- Given task A
Please condense the paragraph beginning "Wason and Herrmann (2013) presented" in the passage on time-jittered marine acquisition into a short bulleted list that keeps its main facts.
- Given task B
Retype the rows from the one containing "coordinates (634, 165)." through the one containing "transferable (144, 378)", inclusive.

- Source excerpt

○ ○ ○ ○ ○

Time-jittered marine acquisition

Wason and Herrmann (2013) presented a pragmatic single vessel, albeit easily extendable to multiple vessels, simultaneous marine acquisition scheme that leverages CS by invoking randomness in the acquisition via random jittering of the source firing times. As a result, source interferences become incoherent in common-receiver gathers creating a favorable condition for separating the simultaneous data into conventional nonsimultaneous data (also known as “deblending”) via curvelet-domain sparsity promotion. Like missing-trace interpolation, the randomization via jittering turns the recovery into a relatively simple “denoising” problem with control over the maximum gap size between adjacent shot locations (Hennenfent and Herrmann, 2008), which is a practical requirement of wavefield reconstruction with localized sparsifying transforms such as curvelets (Hennenfent and Herrmann, 2008). The basic idea of jittered subsampling is to regularly decimate the interpolation grid and subsequently perturb the coarse-grid sample points on the fine grid. A jittering parameter, dictated by the type of acquisition and parameters such as the minimum distance (or minimum recharge time for the airguns) required between adjacent shots, relates to how close and how far the jittered sampling point can be from the regular coarse grid, effectively controlling the maximum acquisition gap. Since we are still on the grid, this is a case of discrete jittering. In this paper, we limit ourselves to the discrete case but this technique can relatively easily be taken off the grid as we discuss in the companion paper.

○ ○ ○ ○ ○

- Information given
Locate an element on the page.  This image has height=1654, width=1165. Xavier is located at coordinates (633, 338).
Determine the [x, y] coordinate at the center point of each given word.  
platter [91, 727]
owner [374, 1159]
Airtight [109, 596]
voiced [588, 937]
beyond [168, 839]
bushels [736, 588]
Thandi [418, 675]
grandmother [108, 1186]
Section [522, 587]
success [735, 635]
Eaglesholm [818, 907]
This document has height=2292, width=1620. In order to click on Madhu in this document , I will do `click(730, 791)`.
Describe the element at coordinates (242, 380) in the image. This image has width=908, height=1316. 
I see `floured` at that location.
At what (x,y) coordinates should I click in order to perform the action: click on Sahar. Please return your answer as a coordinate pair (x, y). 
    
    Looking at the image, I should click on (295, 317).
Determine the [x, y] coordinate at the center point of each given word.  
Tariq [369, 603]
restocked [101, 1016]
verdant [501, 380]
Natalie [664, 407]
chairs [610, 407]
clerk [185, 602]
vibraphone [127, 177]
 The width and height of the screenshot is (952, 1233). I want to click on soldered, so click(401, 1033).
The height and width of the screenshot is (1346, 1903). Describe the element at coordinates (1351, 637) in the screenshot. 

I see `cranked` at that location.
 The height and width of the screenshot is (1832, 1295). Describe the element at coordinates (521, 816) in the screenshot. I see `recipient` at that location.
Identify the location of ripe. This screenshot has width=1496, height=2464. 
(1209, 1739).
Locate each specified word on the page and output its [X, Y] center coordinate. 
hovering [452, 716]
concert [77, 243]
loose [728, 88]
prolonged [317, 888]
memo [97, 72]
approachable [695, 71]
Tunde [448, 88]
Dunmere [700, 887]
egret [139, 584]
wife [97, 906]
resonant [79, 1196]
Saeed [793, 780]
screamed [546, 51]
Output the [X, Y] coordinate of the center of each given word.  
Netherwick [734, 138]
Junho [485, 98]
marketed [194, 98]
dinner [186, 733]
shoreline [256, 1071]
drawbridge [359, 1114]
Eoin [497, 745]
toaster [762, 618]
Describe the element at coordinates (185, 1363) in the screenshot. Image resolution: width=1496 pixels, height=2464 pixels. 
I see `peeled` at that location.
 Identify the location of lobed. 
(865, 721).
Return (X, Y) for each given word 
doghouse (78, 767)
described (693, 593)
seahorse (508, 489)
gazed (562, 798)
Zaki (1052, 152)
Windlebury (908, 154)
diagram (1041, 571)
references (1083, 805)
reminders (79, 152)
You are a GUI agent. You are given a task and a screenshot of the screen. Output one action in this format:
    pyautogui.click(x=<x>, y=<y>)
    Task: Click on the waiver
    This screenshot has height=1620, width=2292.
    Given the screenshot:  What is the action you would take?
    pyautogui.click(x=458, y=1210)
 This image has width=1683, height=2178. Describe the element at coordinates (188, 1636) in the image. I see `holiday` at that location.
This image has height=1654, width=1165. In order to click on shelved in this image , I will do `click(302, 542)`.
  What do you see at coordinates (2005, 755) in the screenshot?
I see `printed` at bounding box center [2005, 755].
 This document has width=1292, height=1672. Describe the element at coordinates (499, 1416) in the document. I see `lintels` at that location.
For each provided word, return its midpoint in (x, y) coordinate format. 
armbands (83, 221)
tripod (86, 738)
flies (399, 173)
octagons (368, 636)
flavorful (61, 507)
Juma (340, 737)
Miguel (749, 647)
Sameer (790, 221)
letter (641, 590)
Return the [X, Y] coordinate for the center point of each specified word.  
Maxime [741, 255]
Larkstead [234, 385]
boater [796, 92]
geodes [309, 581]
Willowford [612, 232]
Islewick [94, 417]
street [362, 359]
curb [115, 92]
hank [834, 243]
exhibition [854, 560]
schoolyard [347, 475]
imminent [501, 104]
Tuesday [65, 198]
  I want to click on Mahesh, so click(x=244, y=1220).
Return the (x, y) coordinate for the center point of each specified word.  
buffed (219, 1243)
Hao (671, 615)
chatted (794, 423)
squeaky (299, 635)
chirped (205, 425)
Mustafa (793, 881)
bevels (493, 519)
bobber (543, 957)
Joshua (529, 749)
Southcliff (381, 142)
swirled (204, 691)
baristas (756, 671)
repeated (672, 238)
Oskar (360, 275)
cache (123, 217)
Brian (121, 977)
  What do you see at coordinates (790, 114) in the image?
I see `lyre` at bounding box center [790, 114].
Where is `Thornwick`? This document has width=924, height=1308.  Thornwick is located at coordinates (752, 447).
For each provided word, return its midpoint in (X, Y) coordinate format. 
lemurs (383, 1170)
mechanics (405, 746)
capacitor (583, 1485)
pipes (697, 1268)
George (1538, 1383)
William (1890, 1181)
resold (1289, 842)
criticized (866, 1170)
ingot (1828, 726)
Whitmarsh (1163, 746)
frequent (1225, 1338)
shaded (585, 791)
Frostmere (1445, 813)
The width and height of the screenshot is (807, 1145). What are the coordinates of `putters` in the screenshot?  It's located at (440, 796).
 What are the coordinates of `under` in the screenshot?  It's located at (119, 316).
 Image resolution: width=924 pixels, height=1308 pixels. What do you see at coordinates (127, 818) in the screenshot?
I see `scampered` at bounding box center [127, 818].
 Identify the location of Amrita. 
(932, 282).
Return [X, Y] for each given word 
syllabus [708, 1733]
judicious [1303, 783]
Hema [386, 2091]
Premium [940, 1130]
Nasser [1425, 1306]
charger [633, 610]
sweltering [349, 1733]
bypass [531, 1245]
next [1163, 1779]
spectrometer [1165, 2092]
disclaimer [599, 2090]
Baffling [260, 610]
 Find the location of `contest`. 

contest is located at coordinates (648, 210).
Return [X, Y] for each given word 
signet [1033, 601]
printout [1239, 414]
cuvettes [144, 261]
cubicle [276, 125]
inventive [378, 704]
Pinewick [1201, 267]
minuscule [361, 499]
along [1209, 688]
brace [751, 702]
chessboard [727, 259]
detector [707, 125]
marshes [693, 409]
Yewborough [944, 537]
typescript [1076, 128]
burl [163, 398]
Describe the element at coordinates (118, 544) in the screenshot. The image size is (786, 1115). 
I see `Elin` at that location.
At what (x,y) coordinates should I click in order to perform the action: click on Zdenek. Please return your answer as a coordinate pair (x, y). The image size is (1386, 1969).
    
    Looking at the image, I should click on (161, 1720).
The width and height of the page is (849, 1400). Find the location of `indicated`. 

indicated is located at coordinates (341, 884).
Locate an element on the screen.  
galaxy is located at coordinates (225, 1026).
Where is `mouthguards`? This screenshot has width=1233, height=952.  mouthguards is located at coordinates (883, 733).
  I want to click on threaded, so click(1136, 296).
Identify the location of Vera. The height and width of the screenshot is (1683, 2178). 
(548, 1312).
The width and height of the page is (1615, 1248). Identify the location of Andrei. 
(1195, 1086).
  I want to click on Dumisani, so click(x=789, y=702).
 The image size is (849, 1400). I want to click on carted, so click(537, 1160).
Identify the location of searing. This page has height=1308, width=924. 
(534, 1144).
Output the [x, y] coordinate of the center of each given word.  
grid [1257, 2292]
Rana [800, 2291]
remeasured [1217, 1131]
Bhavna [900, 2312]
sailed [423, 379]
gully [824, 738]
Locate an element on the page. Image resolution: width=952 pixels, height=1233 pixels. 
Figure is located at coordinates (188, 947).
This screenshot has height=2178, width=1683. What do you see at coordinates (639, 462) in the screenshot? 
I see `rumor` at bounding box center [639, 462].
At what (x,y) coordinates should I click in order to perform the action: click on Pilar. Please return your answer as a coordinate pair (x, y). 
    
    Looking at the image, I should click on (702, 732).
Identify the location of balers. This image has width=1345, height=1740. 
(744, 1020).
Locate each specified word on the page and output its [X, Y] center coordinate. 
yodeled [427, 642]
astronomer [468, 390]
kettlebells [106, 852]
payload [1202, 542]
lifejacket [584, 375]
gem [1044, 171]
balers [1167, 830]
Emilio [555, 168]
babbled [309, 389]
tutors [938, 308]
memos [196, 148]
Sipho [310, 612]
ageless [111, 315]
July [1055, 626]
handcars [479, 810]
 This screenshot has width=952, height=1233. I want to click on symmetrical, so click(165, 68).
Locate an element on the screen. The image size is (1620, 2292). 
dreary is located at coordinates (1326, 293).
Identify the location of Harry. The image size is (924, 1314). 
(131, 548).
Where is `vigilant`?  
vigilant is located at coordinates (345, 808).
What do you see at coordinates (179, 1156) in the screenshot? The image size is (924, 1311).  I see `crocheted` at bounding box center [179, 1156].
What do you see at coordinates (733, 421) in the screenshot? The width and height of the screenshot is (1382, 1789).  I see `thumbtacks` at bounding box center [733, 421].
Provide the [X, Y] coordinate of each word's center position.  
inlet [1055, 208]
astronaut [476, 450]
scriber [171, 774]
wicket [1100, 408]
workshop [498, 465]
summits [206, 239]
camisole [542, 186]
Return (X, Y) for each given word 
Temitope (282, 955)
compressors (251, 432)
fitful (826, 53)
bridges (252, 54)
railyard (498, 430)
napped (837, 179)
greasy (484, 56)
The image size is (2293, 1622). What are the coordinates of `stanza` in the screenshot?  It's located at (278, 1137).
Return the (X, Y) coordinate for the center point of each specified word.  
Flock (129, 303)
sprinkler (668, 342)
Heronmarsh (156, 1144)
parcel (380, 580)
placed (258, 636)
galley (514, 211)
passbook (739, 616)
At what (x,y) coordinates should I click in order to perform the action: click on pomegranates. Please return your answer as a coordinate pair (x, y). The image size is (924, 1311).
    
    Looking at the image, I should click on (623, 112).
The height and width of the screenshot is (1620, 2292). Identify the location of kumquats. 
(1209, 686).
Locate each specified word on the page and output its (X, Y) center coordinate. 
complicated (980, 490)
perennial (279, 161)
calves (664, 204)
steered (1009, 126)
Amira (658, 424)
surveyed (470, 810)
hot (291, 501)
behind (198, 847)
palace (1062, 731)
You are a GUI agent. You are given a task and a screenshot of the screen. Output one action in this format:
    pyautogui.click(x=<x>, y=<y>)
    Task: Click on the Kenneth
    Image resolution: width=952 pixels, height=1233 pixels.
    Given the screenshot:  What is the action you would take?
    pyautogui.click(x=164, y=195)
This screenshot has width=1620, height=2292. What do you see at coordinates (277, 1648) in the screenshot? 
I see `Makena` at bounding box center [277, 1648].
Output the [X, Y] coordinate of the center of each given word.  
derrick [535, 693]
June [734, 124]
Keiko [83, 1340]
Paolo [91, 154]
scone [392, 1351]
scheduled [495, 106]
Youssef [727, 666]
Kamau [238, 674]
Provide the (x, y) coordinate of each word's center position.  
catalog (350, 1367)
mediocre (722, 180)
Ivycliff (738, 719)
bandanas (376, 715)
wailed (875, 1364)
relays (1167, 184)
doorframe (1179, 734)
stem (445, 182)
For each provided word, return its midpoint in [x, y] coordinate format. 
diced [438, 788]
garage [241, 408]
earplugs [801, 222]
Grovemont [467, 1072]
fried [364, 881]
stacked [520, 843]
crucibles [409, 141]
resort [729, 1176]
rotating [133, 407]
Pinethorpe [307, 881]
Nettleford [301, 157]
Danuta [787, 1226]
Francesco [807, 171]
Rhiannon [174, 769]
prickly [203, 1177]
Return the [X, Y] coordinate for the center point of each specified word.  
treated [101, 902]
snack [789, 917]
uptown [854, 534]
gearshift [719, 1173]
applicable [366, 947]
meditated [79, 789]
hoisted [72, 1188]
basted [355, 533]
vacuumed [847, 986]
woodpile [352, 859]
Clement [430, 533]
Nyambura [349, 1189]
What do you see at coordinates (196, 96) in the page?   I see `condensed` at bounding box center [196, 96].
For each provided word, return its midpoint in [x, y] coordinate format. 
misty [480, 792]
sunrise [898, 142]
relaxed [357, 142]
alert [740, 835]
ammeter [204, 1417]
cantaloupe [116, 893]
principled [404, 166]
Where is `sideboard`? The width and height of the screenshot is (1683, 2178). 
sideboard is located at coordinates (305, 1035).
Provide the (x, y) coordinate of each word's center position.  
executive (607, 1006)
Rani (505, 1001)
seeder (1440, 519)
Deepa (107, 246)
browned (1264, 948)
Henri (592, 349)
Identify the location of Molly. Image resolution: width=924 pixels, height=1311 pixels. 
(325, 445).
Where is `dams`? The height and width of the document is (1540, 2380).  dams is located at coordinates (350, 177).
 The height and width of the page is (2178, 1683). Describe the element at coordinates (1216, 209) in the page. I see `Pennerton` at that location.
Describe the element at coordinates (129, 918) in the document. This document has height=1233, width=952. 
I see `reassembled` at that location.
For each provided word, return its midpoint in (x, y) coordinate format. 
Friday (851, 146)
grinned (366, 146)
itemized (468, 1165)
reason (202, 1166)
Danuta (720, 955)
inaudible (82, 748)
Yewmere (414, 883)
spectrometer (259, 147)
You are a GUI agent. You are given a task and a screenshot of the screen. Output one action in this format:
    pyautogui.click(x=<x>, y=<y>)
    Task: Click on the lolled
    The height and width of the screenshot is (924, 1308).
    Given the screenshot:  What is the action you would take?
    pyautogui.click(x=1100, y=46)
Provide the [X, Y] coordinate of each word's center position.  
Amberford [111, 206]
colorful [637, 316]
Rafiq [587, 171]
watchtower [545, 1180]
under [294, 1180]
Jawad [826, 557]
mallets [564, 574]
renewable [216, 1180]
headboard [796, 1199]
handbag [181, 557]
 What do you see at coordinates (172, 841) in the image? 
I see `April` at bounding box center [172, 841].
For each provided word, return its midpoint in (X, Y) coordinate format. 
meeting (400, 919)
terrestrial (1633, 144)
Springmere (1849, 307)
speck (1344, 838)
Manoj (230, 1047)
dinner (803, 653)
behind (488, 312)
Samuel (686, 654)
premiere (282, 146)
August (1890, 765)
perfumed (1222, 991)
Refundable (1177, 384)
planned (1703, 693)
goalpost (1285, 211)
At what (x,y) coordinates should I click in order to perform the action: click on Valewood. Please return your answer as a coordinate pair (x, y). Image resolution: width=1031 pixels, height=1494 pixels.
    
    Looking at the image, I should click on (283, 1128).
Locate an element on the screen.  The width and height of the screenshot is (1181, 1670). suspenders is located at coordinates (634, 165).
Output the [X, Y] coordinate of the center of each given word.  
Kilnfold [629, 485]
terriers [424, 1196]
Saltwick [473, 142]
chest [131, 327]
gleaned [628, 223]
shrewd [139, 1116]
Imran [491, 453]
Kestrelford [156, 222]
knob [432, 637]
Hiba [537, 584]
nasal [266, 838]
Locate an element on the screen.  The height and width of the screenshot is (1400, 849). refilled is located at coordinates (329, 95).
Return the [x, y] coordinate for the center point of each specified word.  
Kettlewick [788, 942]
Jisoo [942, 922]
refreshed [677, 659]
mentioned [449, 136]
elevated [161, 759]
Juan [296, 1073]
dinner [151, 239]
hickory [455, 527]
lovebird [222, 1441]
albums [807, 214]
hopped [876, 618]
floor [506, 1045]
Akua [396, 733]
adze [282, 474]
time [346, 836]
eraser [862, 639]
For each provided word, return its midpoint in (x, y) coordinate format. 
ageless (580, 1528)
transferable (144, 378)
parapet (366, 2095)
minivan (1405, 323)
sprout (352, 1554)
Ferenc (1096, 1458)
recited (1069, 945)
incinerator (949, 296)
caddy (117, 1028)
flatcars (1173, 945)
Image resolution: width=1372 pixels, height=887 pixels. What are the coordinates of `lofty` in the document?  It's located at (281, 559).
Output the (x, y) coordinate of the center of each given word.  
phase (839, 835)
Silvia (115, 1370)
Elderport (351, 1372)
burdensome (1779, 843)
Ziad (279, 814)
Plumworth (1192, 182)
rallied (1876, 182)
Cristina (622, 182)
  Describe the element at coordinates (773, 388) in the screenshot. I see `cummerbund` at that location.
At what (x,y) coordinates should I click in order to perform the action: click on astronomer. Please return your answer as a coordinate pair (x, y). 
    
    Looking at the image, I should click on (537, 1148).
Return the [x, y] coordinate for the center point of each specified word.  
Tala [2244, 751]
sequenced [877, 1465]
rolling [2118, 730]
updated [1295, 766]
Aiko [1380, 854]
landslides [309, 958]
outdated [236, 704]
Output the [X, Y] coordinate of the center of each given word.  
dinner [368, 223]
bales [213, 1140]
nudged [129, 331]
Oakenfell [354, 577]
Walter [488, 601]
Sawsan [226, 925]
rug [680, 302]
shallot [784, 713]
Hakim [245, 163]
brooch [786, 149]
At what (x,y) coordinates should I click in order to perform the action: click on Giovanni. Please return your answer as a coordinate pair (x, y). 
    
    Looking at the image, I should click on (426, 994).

○ ○ ○ ○ ○

- Full answer A
- Wason and Herrmann (2013) proposed a simultaneous marine acquisition scheme. It uses a single vessel, but it can easily be extended to multiple vessels. It leverages CS by randomly jittering the source firing times.
- The jittering makes source interferences incoherent in common-receiver gathers. Curvelet-domain sparsity promotion can then separate the simultaneous data into conventional nonsimultaneous data ("deblending").
- As with missing-trace interpolation, the recovery becomes a relatively simple "denoising" problem. It also gives control over the maximum gap between adjacent shot locations, which wavefield reconstruction with localized sparsifying transforms such as curvelets requires (Hennenfent and Herrmann, 2008).
- Jittered subsampling regularly decimates the interpolation grid and then perturbs the coarse-grid points on the fine grid.
- A jittering parameter sets how close to and how far from the regular coarse grid a sampling point can fall, which controls the maximum acquisition gap. The type of acquisition and the minimum distance, or airgun recharge time, required between adjacent shots determine this parameter.
- Because the points stay on the grid, this is discrete jittering. The paper covers only this case; taking it off the grid is discussed in the companion paper.

- Full answer B
Locate an element on the screen.  The width and height of the screenshot is (1181, 1670). suspenders is located at coordinates (634, 165).
Output the [X, Y] coordinate of the center of each given word.  
Kilnfold [629, 485]
terriers [424, 1196]
Saltwick [473, 142]
chest [131, 327]
gleaned [628, 223]
shrewd [139, 1116]
Imran [491, 453]
Kestrelford [156, 222]
knob [432, 637]
Hiba [537, 584]
nasal [266, 838]
Locate an element on the screen.  The height and width of the screenshot is (1400, 849). refilled is located at coordinates (329, 95).
Return the [x, y] coordinate for the center point of each specified word.  
Kettlewick [788, 942]
Jisoo [942, 922]
refreshed [677, 659]
mentioned [449, 136]
elevated [161, 759]
Juan [296, 1073]
dinner [151, 239]
hickory [455, 527]
lovebird [222, 1441]
albums [807, 214]
hopped [876, 618]
floor [506, 1045]
Akua [396, 733]
adze [282, 474]
time [346, 836]
eraser [862, 639]
For each provided word, return its midpoint in (x, y) coordinate format. 
ageless (580, 1528)
transferable (144, 378)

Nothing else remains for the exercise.